In her analysis, the maquilas offer some benefit, providing work for people, even if salaries are low. The minimum wage in Nogales is about $4.50 per day, and many maquila workers earn more than that.

 

But the maquilas also create new problems. She recalls the Nogales of her youth. “Once the place was full of walnut trees, but now there are none. And we also had many oak trees. Now they cut down all the trees to make the maquilas, where we used to go on Sundays for picnics and to walk. Everyone in the city would go there, but now there is nowhere to go.”

 

Even worse, she says, the industrial and chemical wastes from the maquilas have poisoned the water and the air. Across the border, public health studies show alarmingly high rates of lupus and skin cancer in the sister city of Nogales, Arizona.

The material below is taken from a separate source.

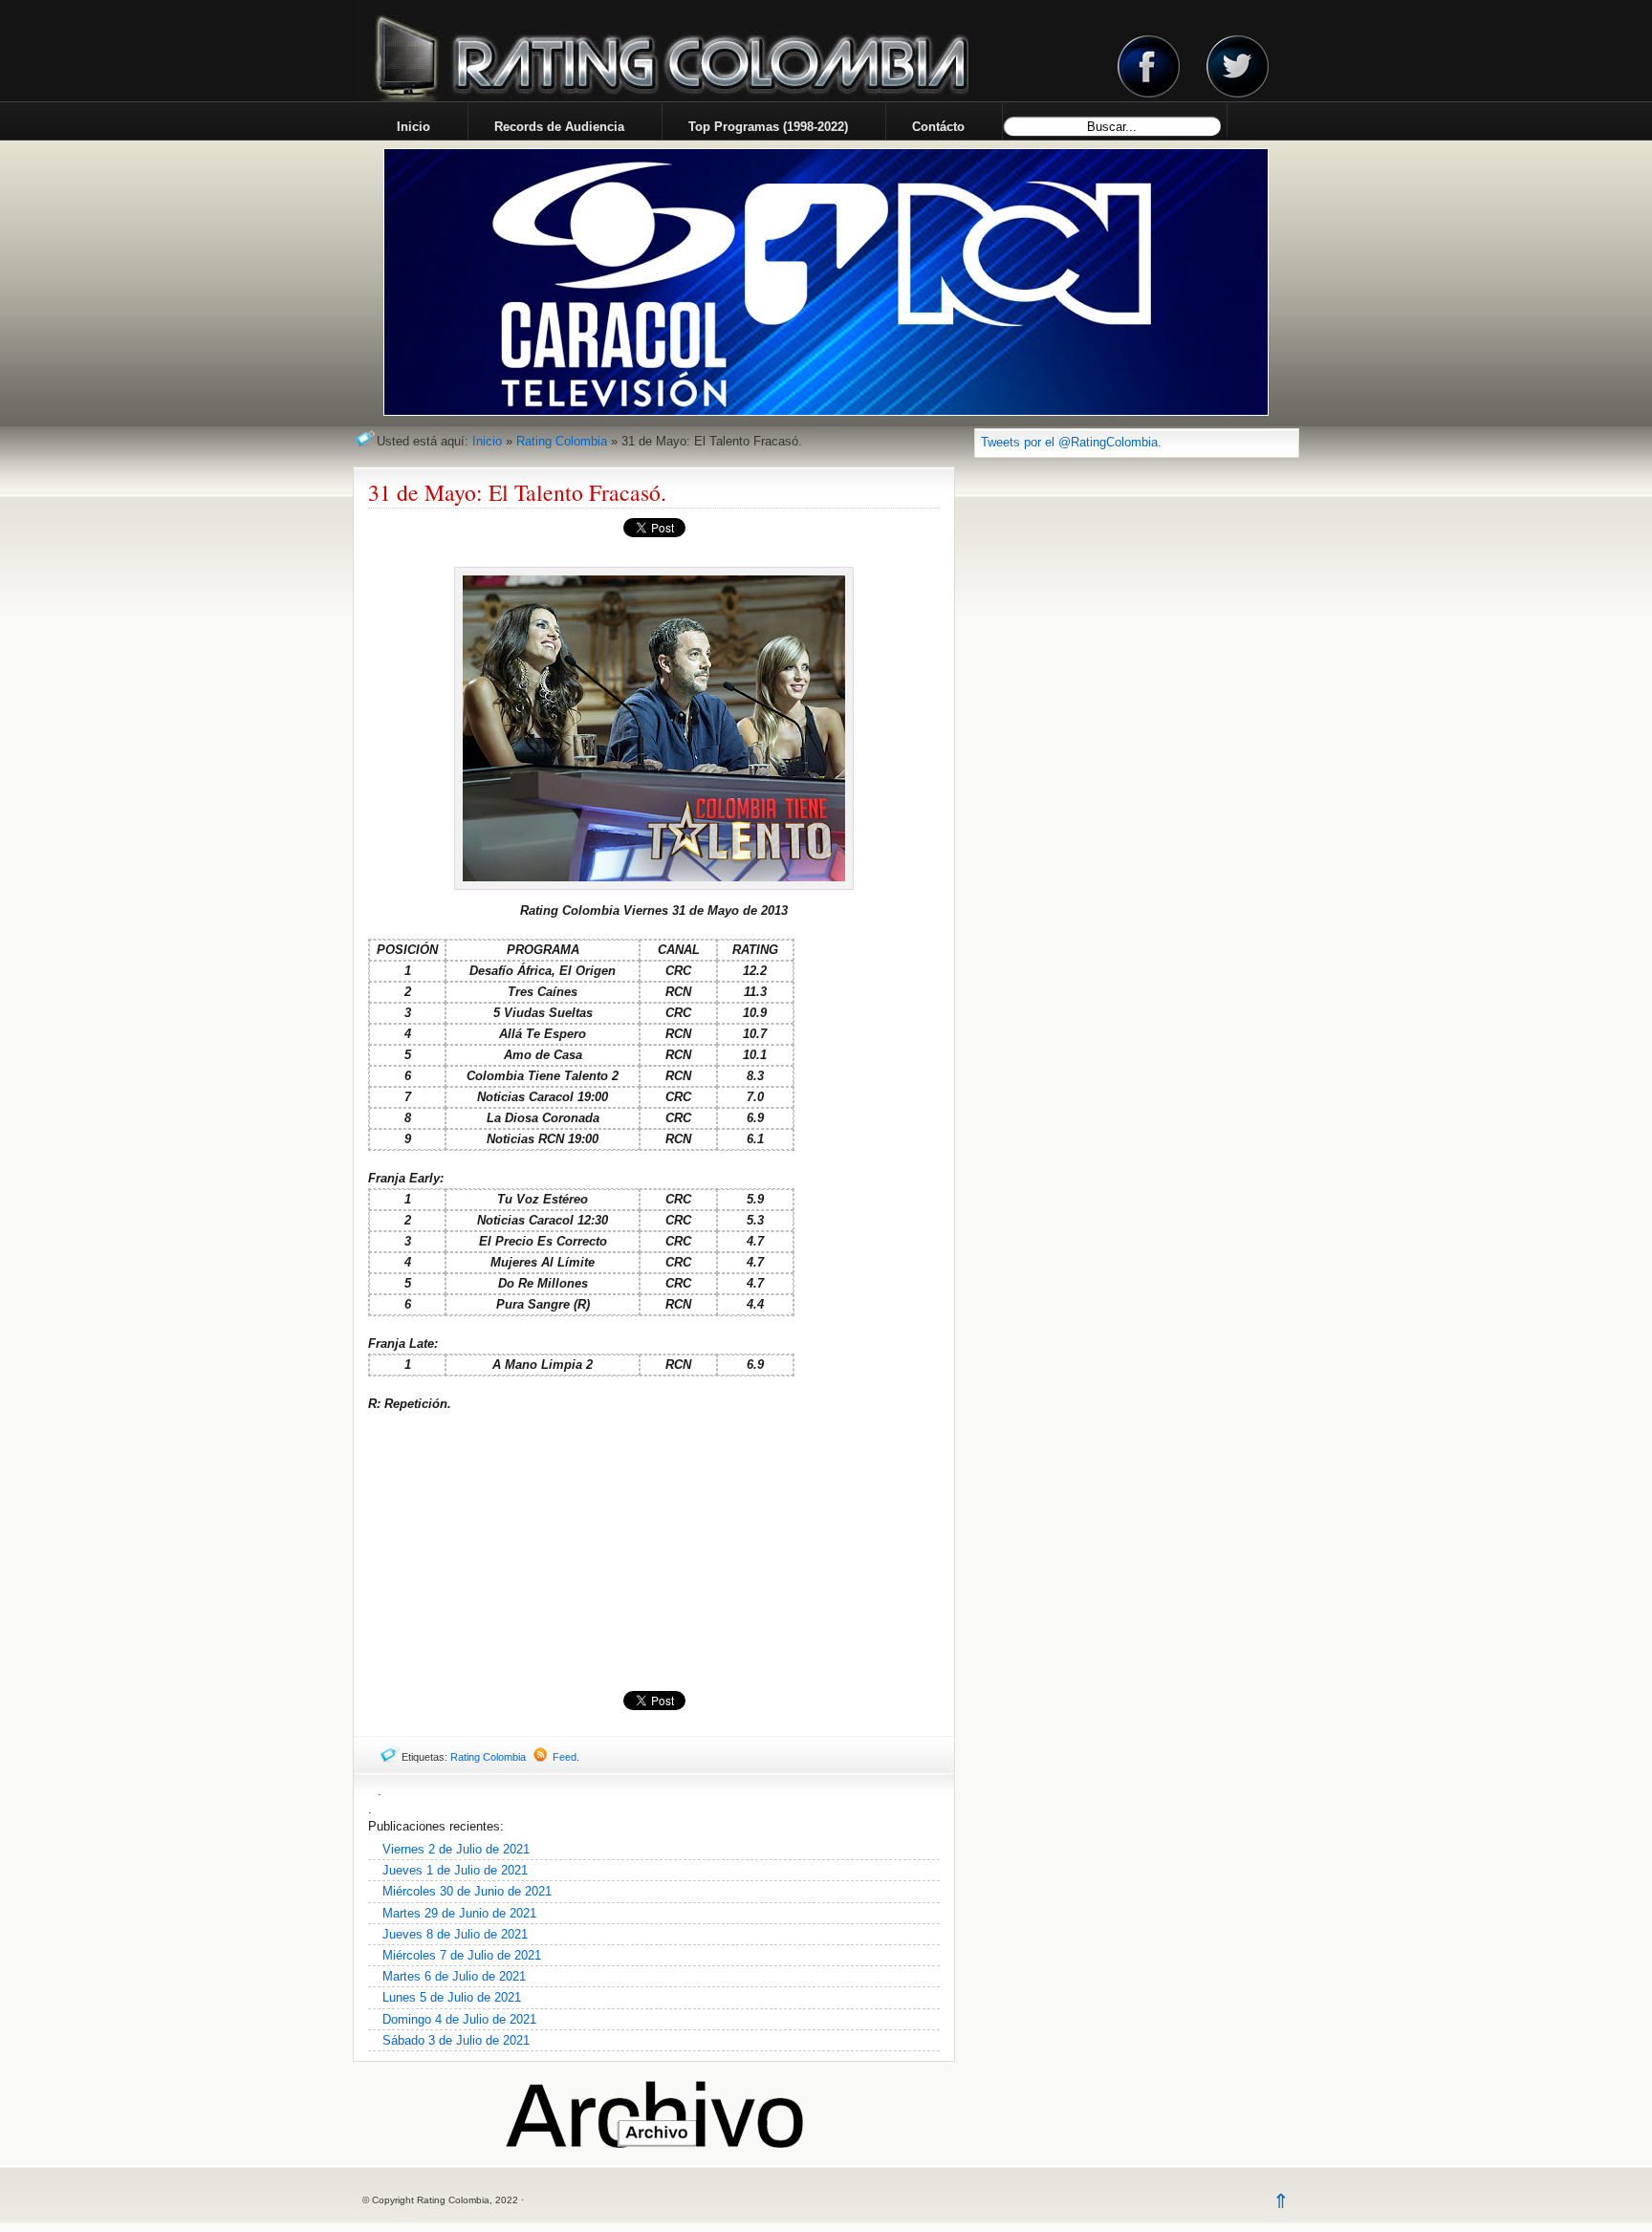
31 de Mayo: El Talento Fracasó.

Cecilia believes that her city suffers even worse, with elevated incidence of anencephaly and other birth defects – but similar public health studies have not been done here.

 

Despite the problems she sees around her, Cecilia continues to work for change. “We Mexicans do not live on hope, we live on faith,” she insists. “We have much faith that there will be changes. I work with BorderLinks because it is sowing a seed of change. …

 

“This year we are in elections.  This is a vulnerable moment, and I think that we need to keep insisting on change and we must be ready to make change within ourselves, too. If there are changes within each person, we can make changes outside .. over the generations, with children and grandchildren. The young people, the students, the youth give us hope.

 

“I don’t think hope should ever die.”